Negotiate a Lower Rate

If a higher annual percentage rate (APR) is your primary reason for closing a credit card account, consider contacting the card issuer to negotiate a lower rate first. Some credit card issuers are willing to waive or lower rates as a customer retention strategy.

Downgrade to a Credit Card with No Annual Fee

If you own a credit card with a high annual fee, find out with the same issuer whether they have a card with no annual fee and downgrade instead of canceling it. Downgrading can help you avoid the annual fee and keep the card, which is good for your credit utilization.

Keep the Card Open

If your concern is that you rarely use the card, the better alternative would be to set up an automatic payment for a small service like a Netflix account. This way, the card issuer will not initiate the credit card closure due to inactivity. On the upside, the card will continue to report a positive payment history–payment history accounts for 35% of your credit score.
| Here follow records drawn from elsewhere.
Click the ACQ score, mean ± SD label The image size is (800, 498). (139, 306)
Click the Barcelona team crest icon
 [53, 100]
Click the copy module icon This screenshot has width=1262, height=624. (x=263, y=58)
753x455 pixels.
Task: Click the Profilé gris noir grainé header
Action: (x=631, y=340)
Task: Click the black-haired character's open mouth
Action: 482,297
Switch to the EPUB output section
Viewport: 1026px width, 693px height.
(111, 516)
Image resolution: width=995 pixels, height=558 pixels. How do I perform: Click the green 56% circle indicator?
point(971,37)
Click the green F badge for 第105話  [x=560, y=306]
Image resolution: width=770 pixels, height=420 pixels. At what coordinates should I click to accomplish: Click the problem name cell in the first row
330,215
Will I Lose All of My Points If I Cancel My Credit Card?

When Should You Not Close a Credit Card?

First, you should not close your oldest credit card account, chances are your oldest credit card is a no-annual-fee card, anyway. Keep it open so it keeps your average age of accounts high. Set up a monthly automatic payment and remember to pay it timely.

Second, don’t close your card with a high credit limit. Losing this card will hurt your credit score in the short term, although your credit utilization will improve again as you get new cards.

Is It Worse to Close a Credit Card or Never Use It?

It’s better to keep unused cards than close them to benefit from more significant credit amounts available and a more extended average credit history. However, keeping them is not enough, use them sparingly and remember to pay the balance timely so the card can report a positive payment history.

Final Thoughts

Closing a credit card without prior knowledge can massively impact your score. If the high rate is your concern, negotiate for a lower rate. If it’s an annual fee, downgrade to a card with no annual fee instead of canceling the credit card account. Lastly, keep your old card open and set up an autopay, such as a Netflix account.

In the words of Warren Buffet, “Risk comes from not knowing what you’re doing.” Now you know what to do when considering canceling a credit card account.